Task requirements: Return, with both end lines included, exactly what the data below holds from the line with "You are a GUI" through the line with "Krimis (449, 114)", though not the pictures.

Supplied records:
============================================================

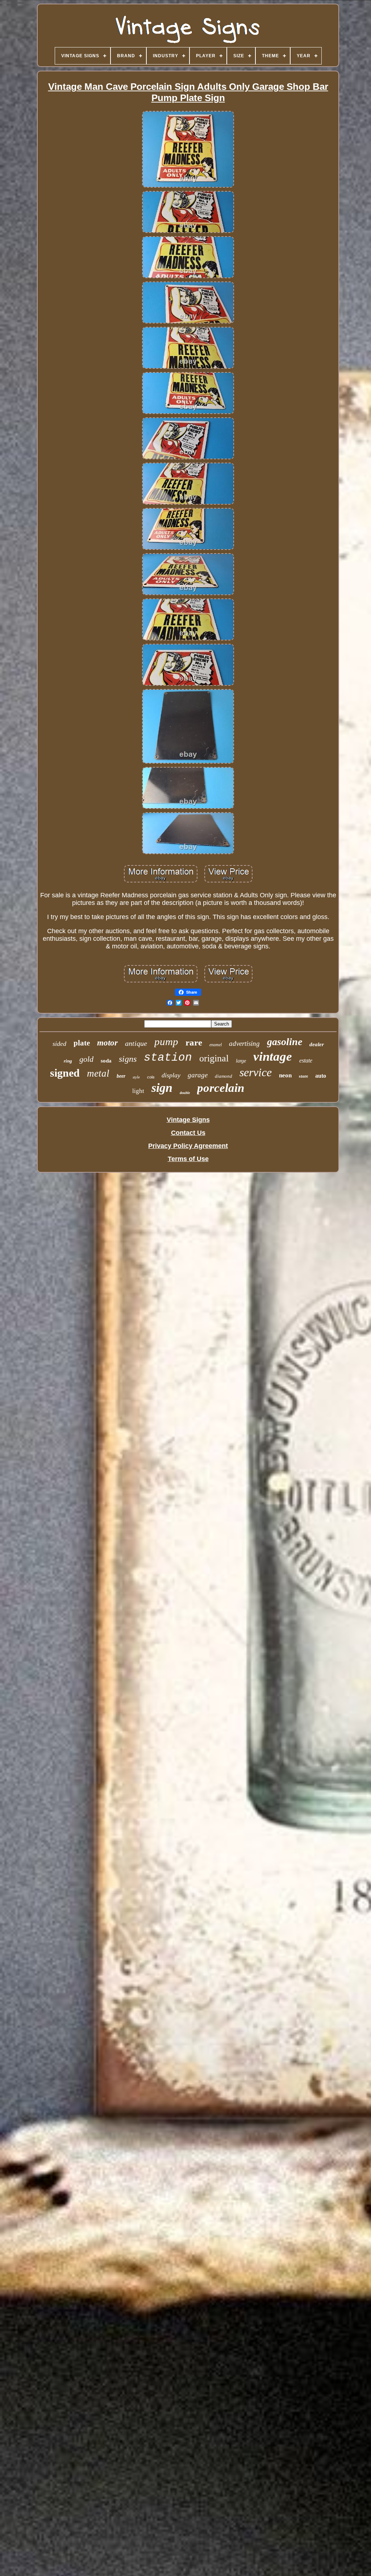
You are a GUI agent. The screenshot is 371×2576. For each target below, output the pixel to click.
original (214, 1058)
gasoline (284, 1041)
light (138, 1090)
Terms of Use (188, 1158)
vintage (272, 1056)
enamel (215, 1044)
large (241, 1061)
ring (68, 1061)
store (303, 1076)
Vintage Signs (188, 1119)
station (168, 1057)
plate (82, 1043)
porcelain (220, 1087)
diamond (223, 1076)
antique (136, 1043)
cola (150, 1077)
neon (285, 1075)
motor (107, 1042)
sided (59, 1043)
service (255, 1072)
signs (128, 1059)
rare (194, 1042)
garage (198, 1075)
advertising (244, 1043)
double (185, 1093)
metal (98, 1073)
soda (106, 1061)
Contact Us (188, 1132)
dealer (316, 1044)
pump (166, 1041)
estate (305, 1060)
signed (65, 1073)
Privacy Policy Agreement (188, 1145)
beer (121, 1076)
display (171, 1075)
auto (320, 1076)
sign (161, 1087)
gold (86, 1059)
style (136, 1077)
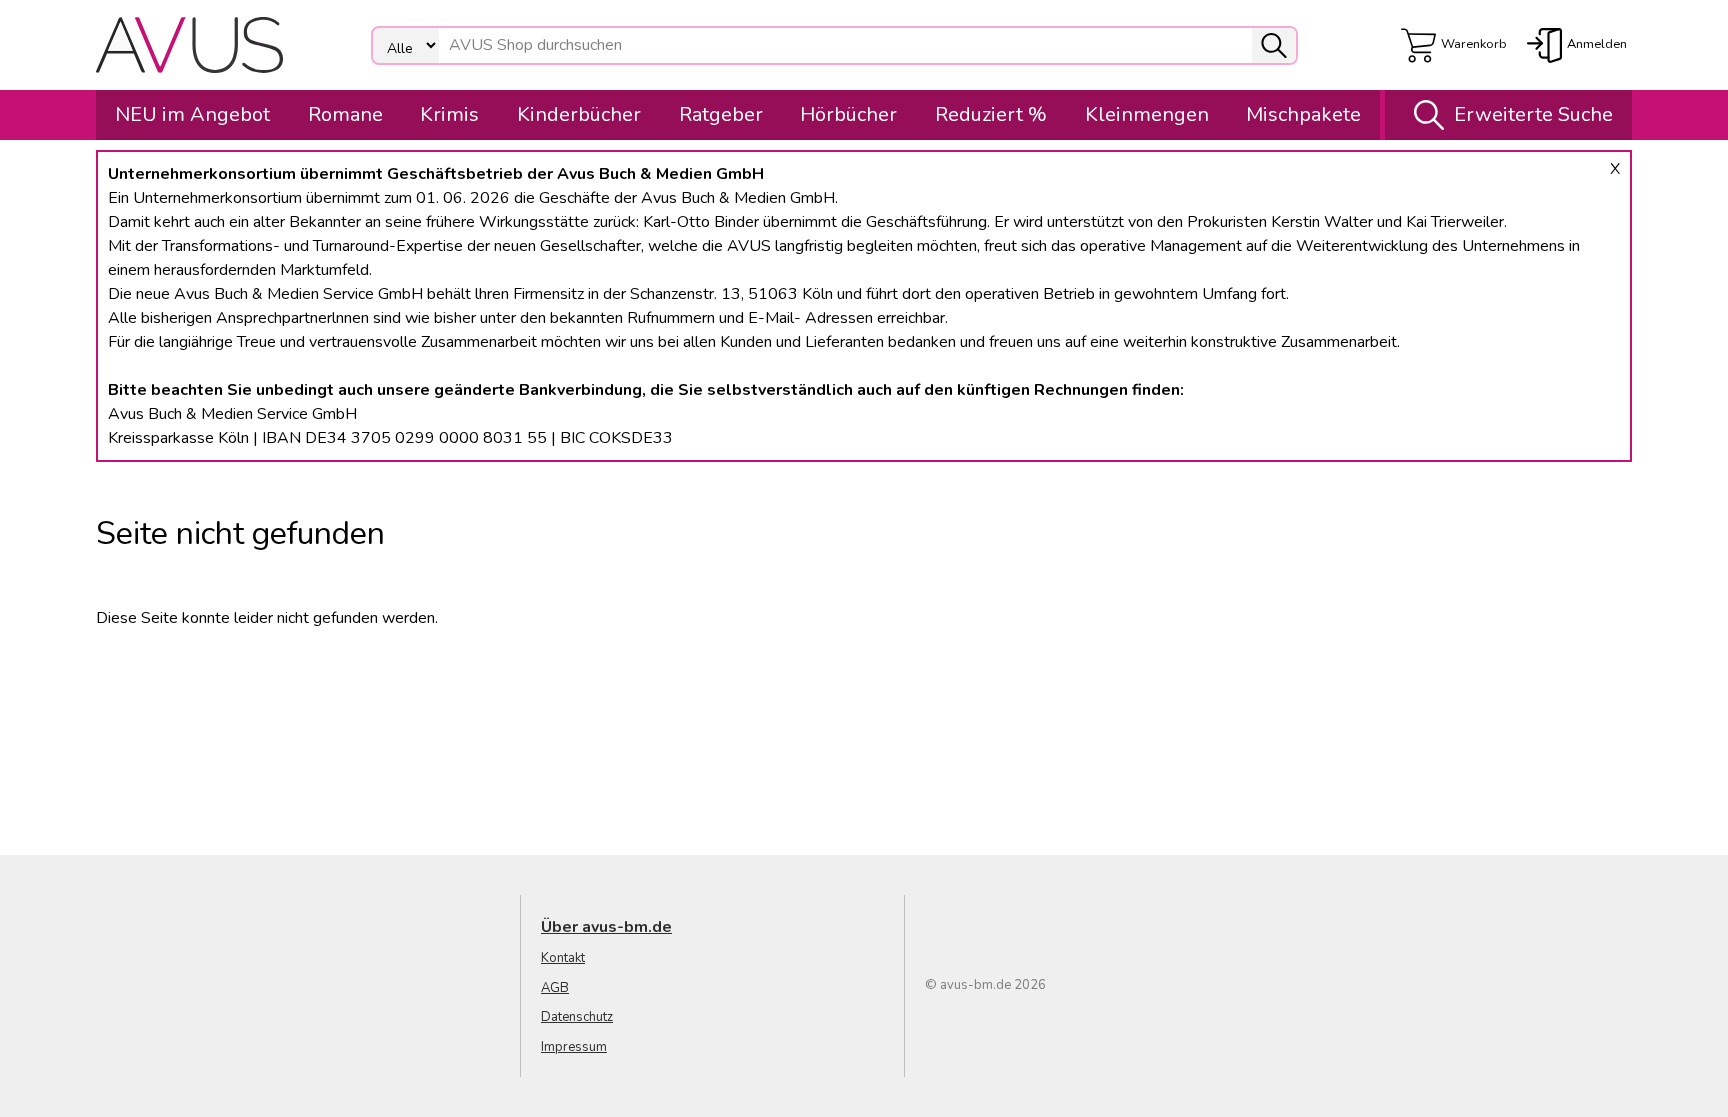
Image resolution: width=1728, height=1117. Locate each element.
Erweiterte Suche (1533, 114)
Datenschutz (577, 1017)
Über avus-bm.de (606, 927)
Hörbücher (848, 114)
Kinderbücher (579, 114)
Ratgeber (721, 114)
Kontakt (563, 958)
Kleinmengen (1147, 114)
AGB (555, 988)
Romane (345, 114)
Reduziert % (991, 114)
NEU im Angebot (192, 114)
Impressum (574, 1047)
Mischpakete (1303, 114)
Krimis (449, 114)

============================================================

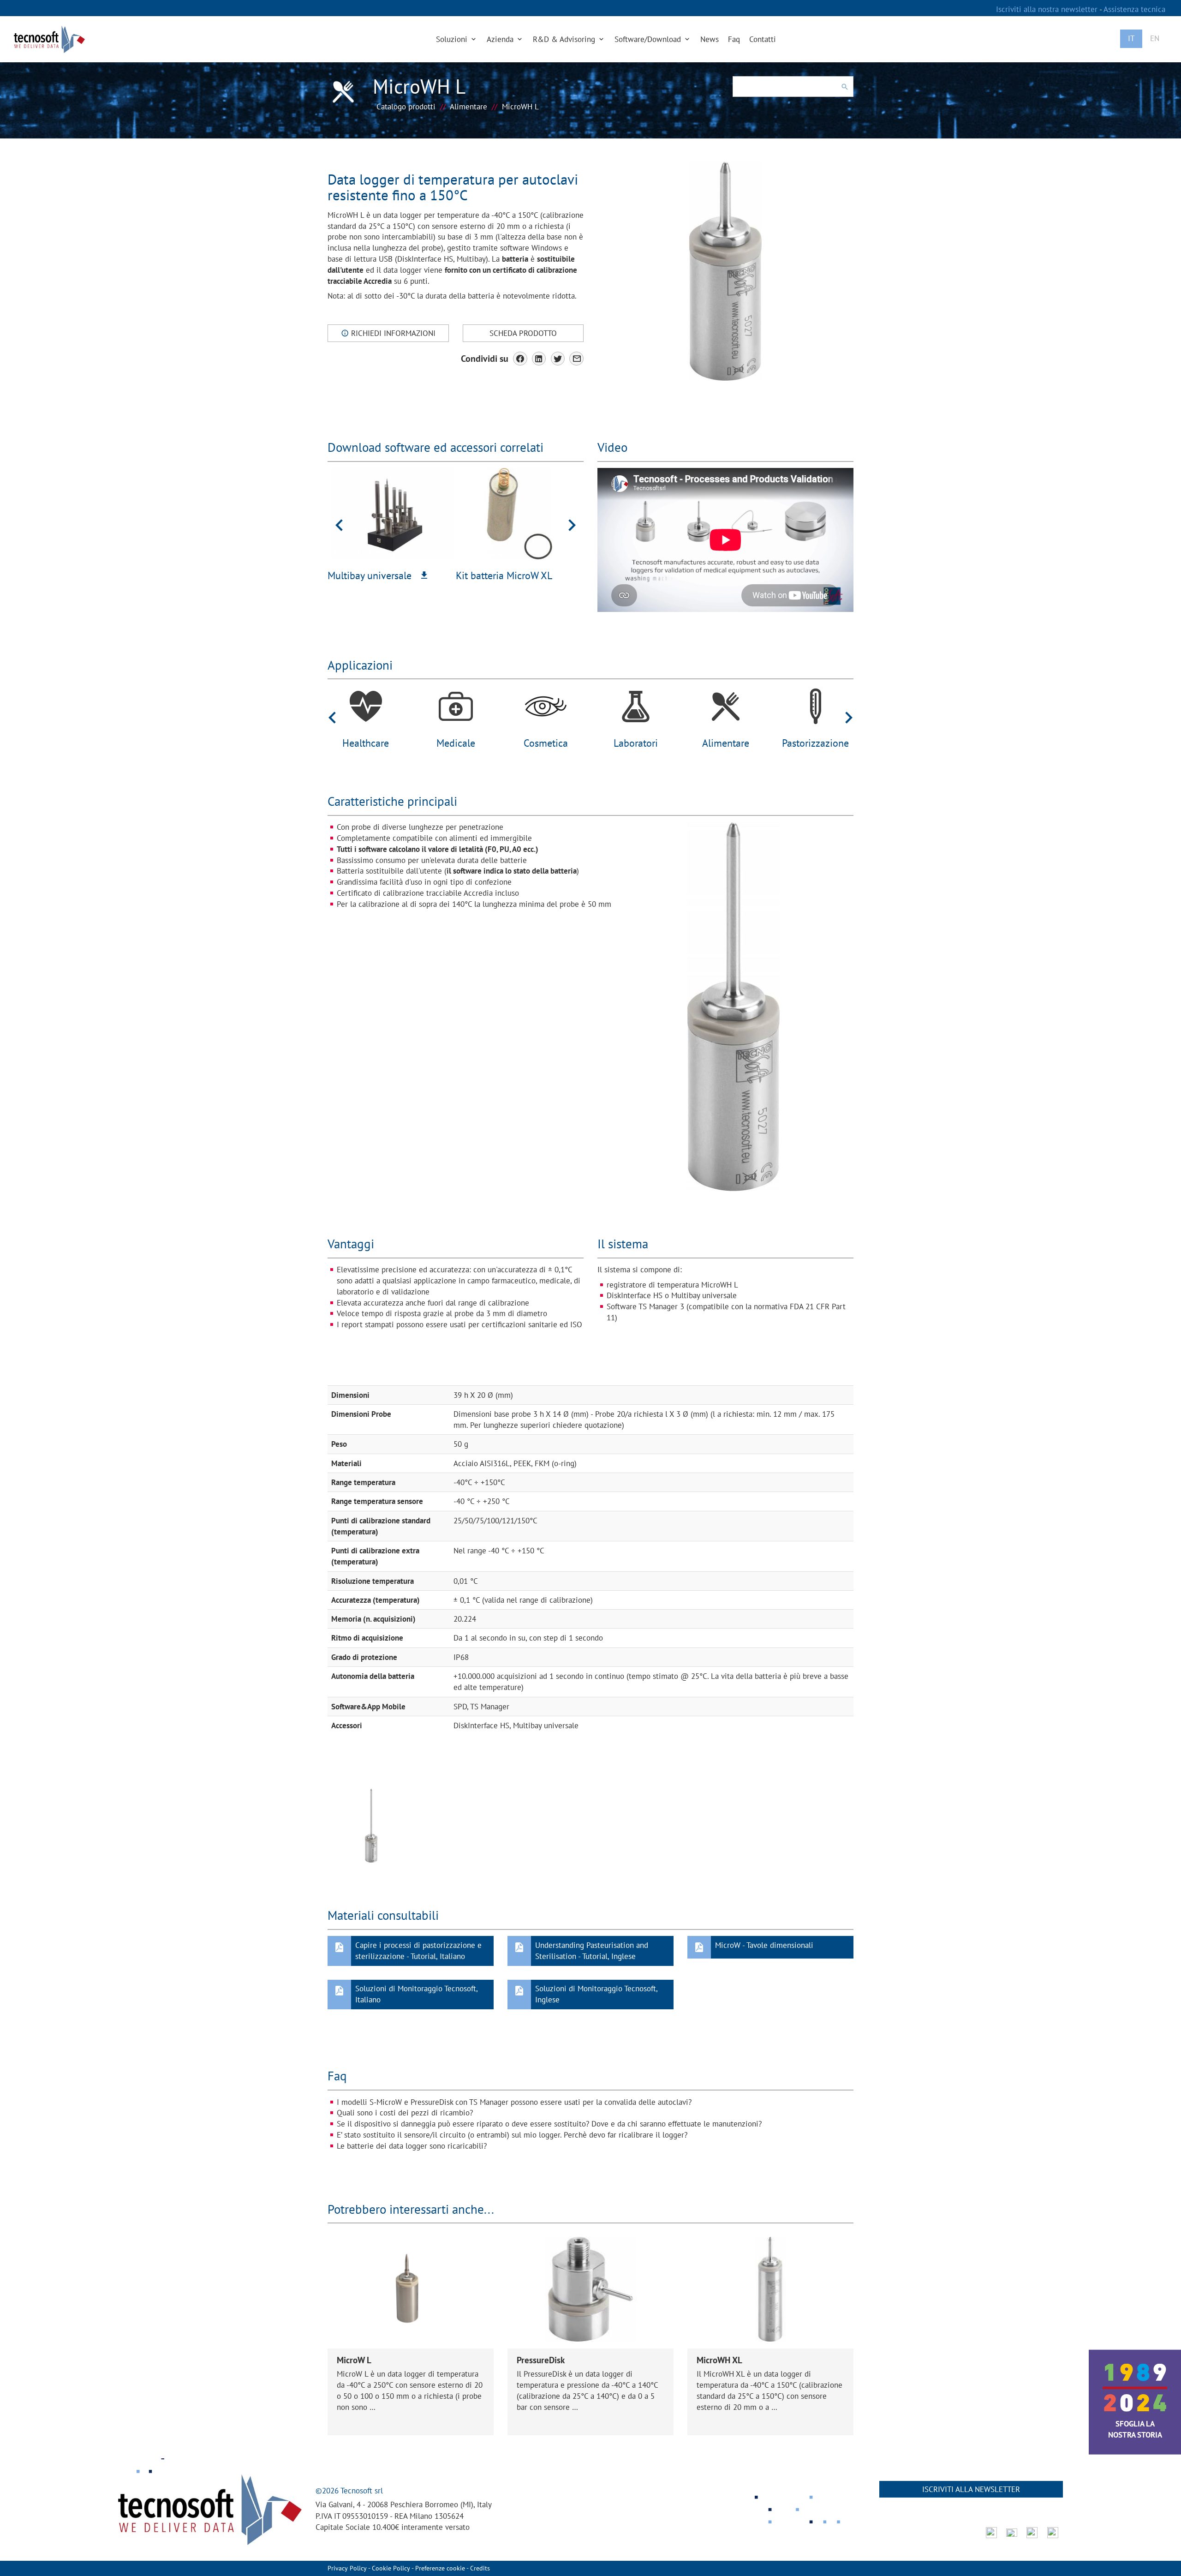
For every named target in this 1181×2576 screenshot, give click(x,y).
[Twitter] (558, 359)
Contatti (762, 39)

============================================================

Response below:
You are a GUI agent. The screenshot is 371×2576. For each target below, output the pixel to click.
original (214, 1058)
gasoline (284, 1041)
light (138, 1090)
Terms of Use (188, 1158)
vintage (272, 1056)
enamel (215, 1044)
large (241, 1061)
ring (68, 1061)
store (303, 1076)
Vintage Signs (188, 1119)
station (168, 1057)
plate (82, 1043)
porcelain (220, 1087)
diamond (223, 1076)
antique (136, 1043)
cola (150, 1077)
neon (285, 1075)
motor (107, 1042)
sided (59, 1043)
service (255, 1072)
signs (128, 1059)
rare (194, 1042)
garage (198, 1075)
advertising (244, 1043)
double (185, 1093)
metal (98, 1073)
soda (106, 1061)
Contact Us (188, 1132)
dealer (316, 1044)
pump (166, 1041)
estate (305, 1060)
signed (65, 1073)
Privacy Policy Agreement (188, 1145)
beer (121, 1076)
display (171, 1075)
auto (320, 1076)
sign (161, 1087)
gold (86, 1059)
style (136, 1077)
Image resolution: width=1728, height=1117. Locate each element.
Erweiterte Suche (1533, 114)
Datenschutz (577, 1017)
Über avus-bm.de (606, 927)
Hörbücher (848, 114)
Kinderbücher (579, 114)
Ratgeber (721, 114)
Kontakt (563, 958)
Kleinmengen (1147, 114)
AGB (555, 988)
Romane (345, 114)
Reduziert % (991, 114)
NEU im Angebot (192, 114)
Impressum (574, 1047)
Mischpakete (1303, 114)
Krimis (449, 114)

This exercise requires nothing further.